Conclusion: As c1moore's answer states, use:

var fullPath = req.baseUrl + req.path;
12
votes

It should be:

req.url

express 3.1.x

10
votes
//auth required or redirect
app.use('/account', function(req, res, next) {
  console.log(req.path);
  if ( !req.session.user ) {
    res.redirect('/login?ref='+req.path);
  } else {
    next();
  }
});

req.path is / when it should be /account ??

The reason for this is that Express subtracts the path your handler function is mounted on, which is '/account' in this case.

Why do they do this?

Because it makes it easier to reuse the handler function.
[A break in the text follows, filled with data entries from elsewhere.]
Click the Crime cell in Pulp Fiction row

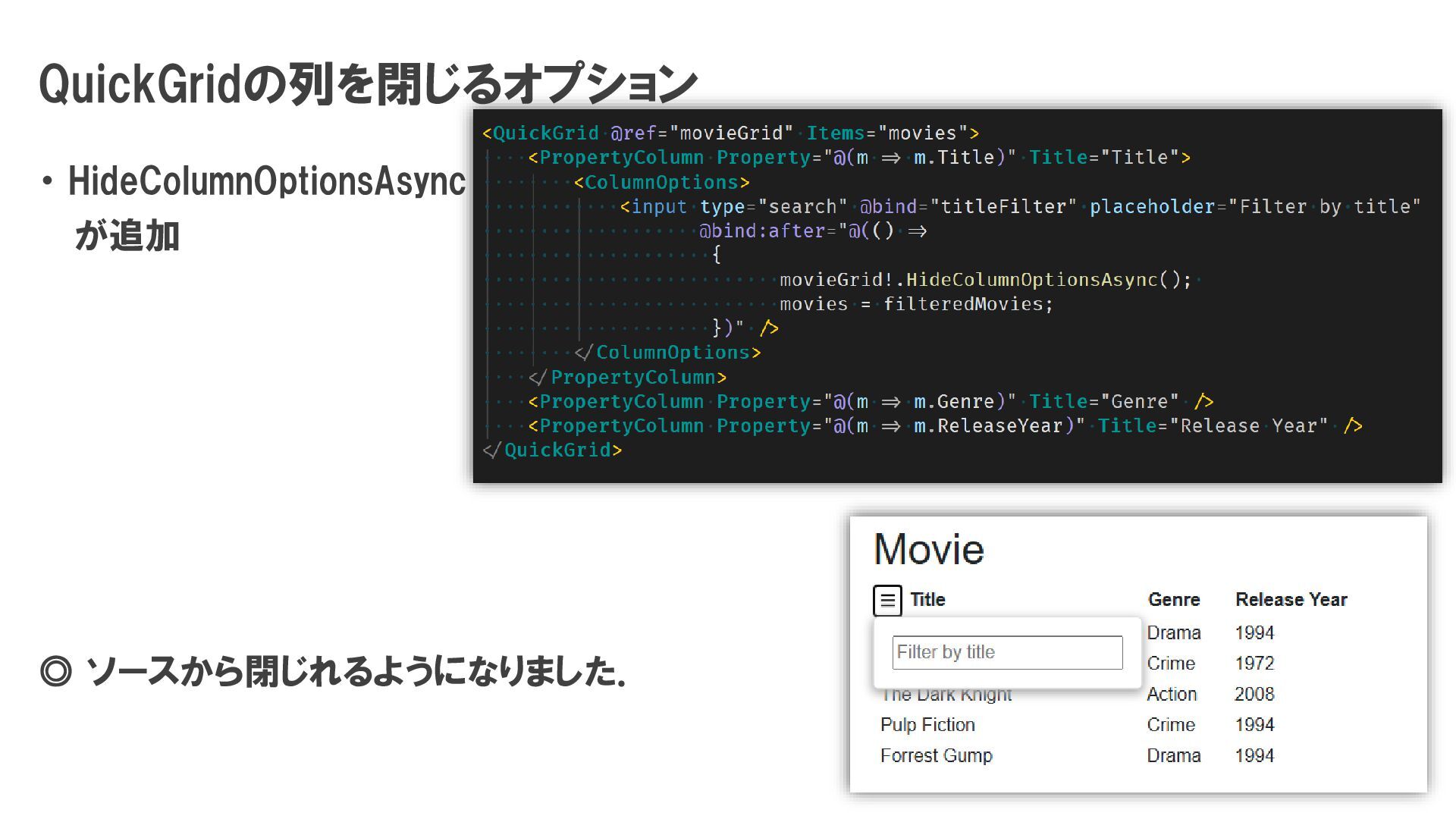tap(1171, 725)
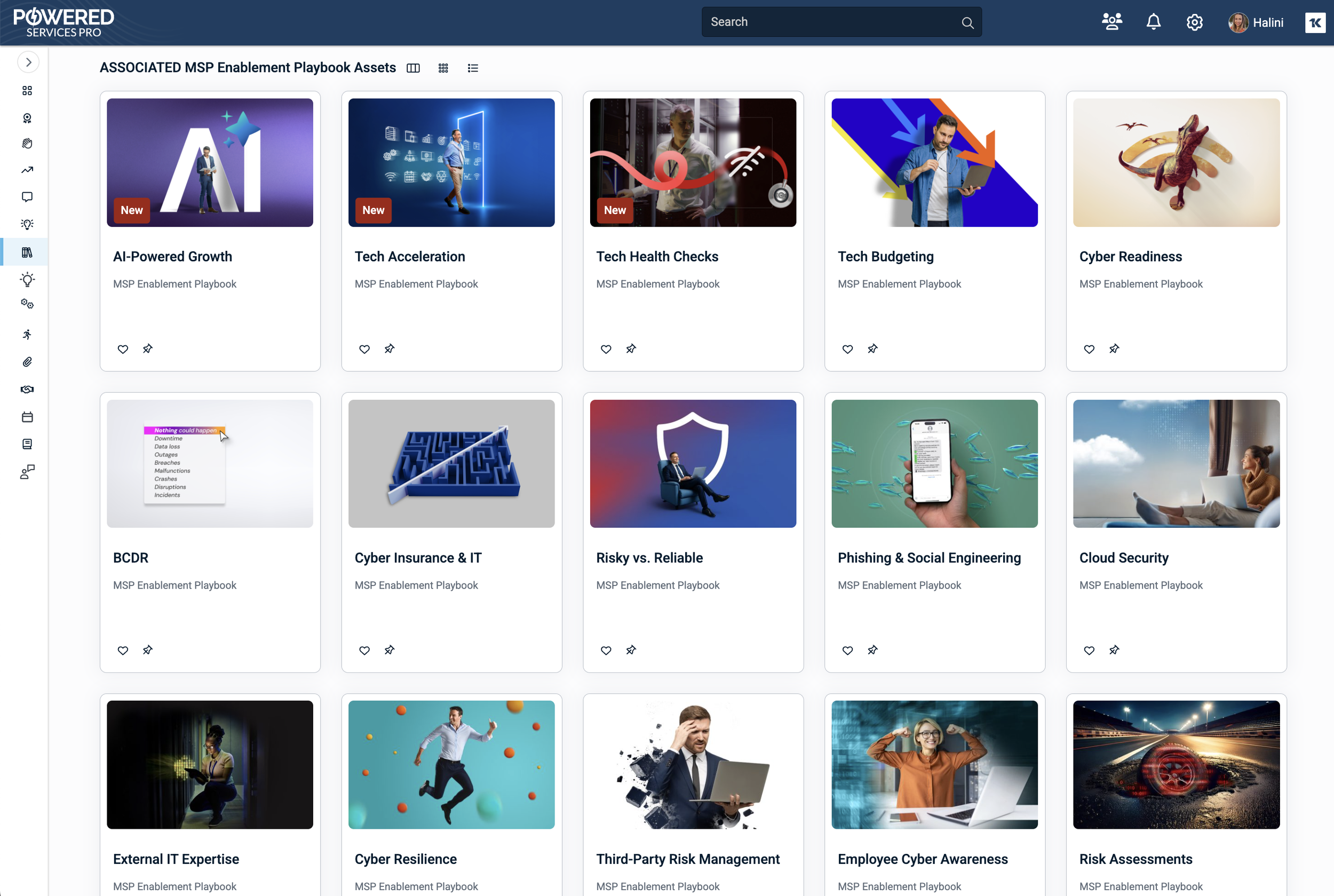Image resolution: width=1334 pixels, height=896 pixels.
Task: Favorite the AI-Powered Growth playbook
Action: pyautogui.click(x=123, y=349)
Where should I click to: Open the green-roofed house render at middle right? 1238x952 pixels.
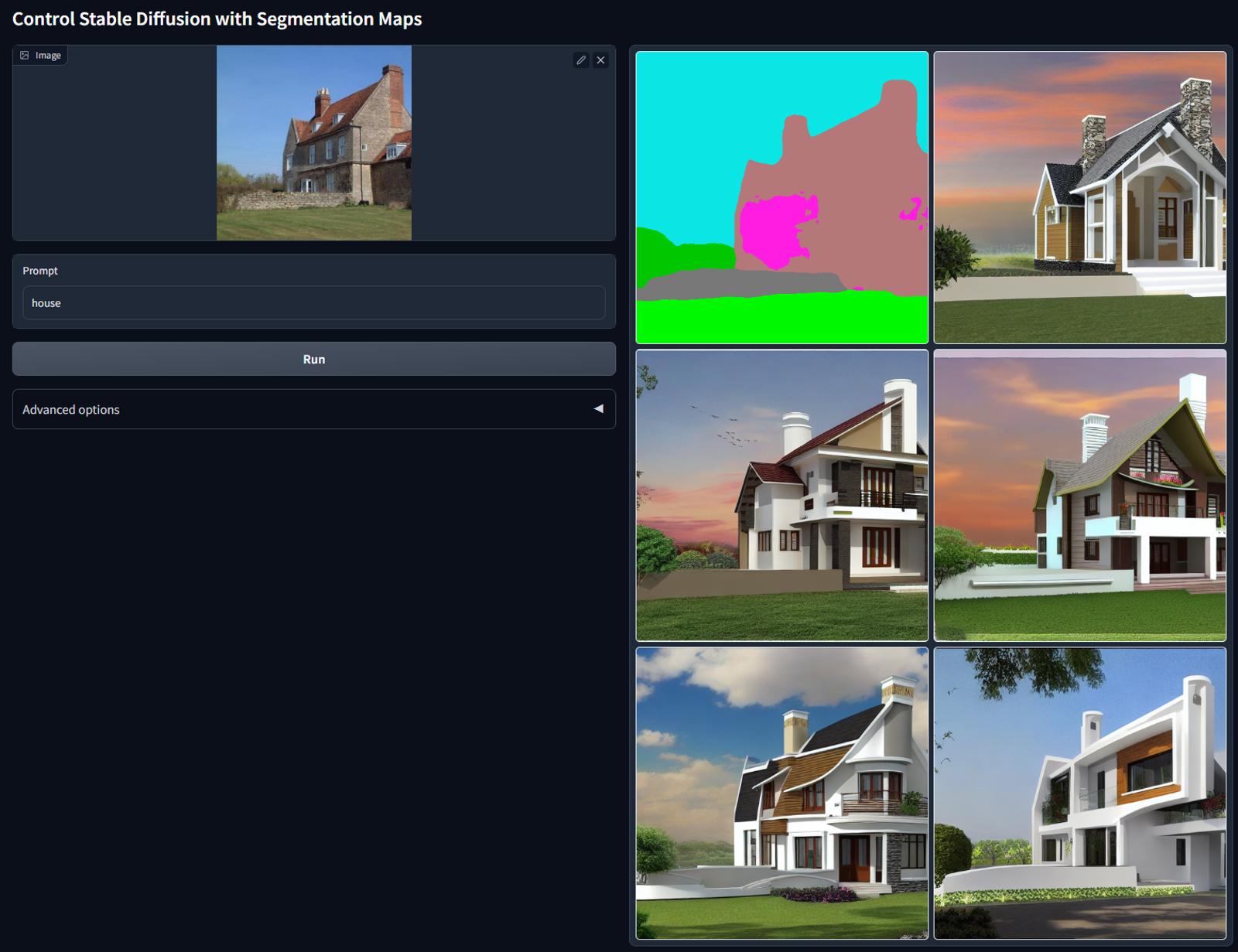click(1079, 495)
You can make a handler function that does different things for req.path === '/' and req.path === '/goodbye' for example:

function sendGreeting(req, res, next) {
  res.send(req.path == '/goodbye' ? 'Farewell!' : 'Hello there!')
}

Then you can mount it to multiple endpoints:

app.use('/world', sendGreeting)
app.use('/aliens', sendGreeting)

Giving:

/world           ==>  Hello there!
/world/goodbye   ==>  Farewell!
/aliens          ==>  Hello there!
/aliens/goodbye  ==>  Farewell!
10
votes

If you want to really get only "path" without querystring, you can use url library to parse and get only path part of url.

var url = require('url');

//auth required or redirect
app.use('/account', function(req, res, next) {
    var path = url.parse(req.url).pathname;
    if ( !req.session.user ) {
      res.redirect('/login?ref='+path);
    } else {
      next();
    }
});
9
votes

For version 4.x you can now use the req.baseUrl in addition to req.path to get the full path. For example, the OP would now do something like:

//auth required or redirect
app.use('/account', function(req, res, next) {
  console.log(req.baseUrl + req.path);  // => /account

  if(!req.session.user) {
    res.redirect('/login?ref=' + encodeURIComponent(req.baseUrl + req.path));  // => /login?ref=%2Faccount
  } else {
    next();
  }
});
5
votes

req.route.path is working for me

var pool = require('../db');

module.exports.get_plants = function(req, res) {
    // to run a query we can acquire a client from the pool,
    // run a query on the client, and then return the client to the pool
    pool.connect(function(err, client, done) {
        if (err) {
            return console.error('error fetching client from pool', err);
        }
        client.query('SELECT * FROM plants', function(err, result) {
            //call `done()` to release the client back to the pool
            done();
            if (err) {
                return console.error('error running query', err);
            }
            console.log('A call to route: %s', req.route.path + '\nRequest type: ' + req.method.toLowerCase());
            res.json(result);
        });
    });
};

after executing I see the following in the console and I get perfect result in my browser.